Let There Be Much Rejoicing: Gmail Now Lets You Disable Conversation View

By  |  Wednesday, September 29, 2010 at 9:00 am

It’s been one of Gmail’s defining features since day one. Many people swear by it, and competitors have copied it. But for some of us, it creates more problems than it solves–and now, at long last, we can turn it off.

I speak of Conversation View, which clusters together all the e-mails in a thread, so they occupy only one line in your inbox and you can see the entirety of a discussion in one place. Google is confirming a rumor from June by announcing today that it’s possible to disable conversations, so that messages are displayed discretely in the way that was the norm in the pre-Gmail era. (It sounds like it may take a few days until the option shows up for everybody, and individuals in companies that use the Google Apps version of Gmail will only see the option if their administrators choose to allow the use of pre-release features.)

Here’s a comparative image from the company showing Conversation View on and off:

This is fabulous news. I’m going to shut off Conversation View the millisecond the option appears in my Gmail account, and probably end my periodic flirtations with abandoning Gmail for alternatives like Threadsy.

For years, I assumed my dislike of Conversation View was an intellectual defect on my own part–or maybe an odd affectation, like insisting on using a manual typewriter in the PC era. I just didn’t get it, I told myself. Even after six years of trying my best to enter the modern world.

Lately, though. I’ve decided that the problem is at least partially Google’s, not mine. Conversation View is a good idea, but the implementation could be a whole lot better.

Information supplied:
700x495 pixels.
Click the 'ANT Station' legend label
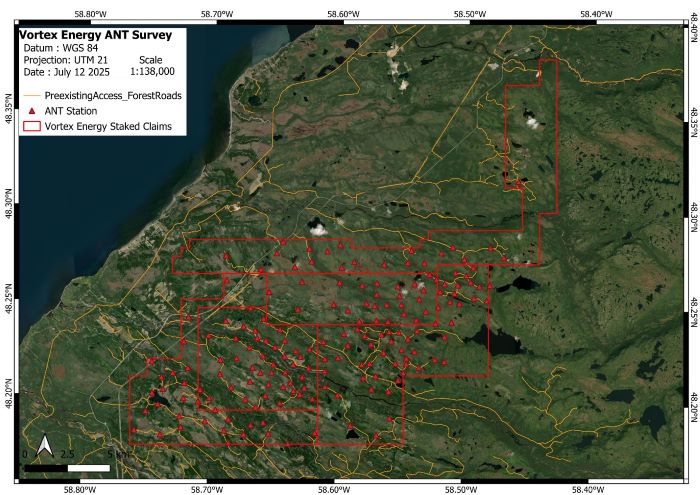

Tasks and exercises:
(1) Revise the Gmail article between "This is fabulous" and "the modern world.", inclusive, replacing "manual typewriter" with "fountain pen".
(2) Based on the Gmail article, explain why some people who use the Google Apps version of Gmail might not see the option to turn off Conversation View.
The listing after the Gmail article is separate material and has no connection to it.

Expected outputs:
(1)
This is fabulous news. I’m going to shut off Conversation View the millisecond the option appears in my Gmail account, and probably end my periodic flirtations with abandoning Gmail for alternatives like Threadsy.

For years, I assumed my dislike of Conversation View was an intellectual defect on my own part–or maybe an odd affectation, like insisting on using a fountain pen in the PC era. I just didn’t get it, I told myself. Even after six years of trying my best to enter the modern world.

(2) People in companies that use the Google Apps version of Gmail will see the option only if their administrators choose to allow the use of pre-release features.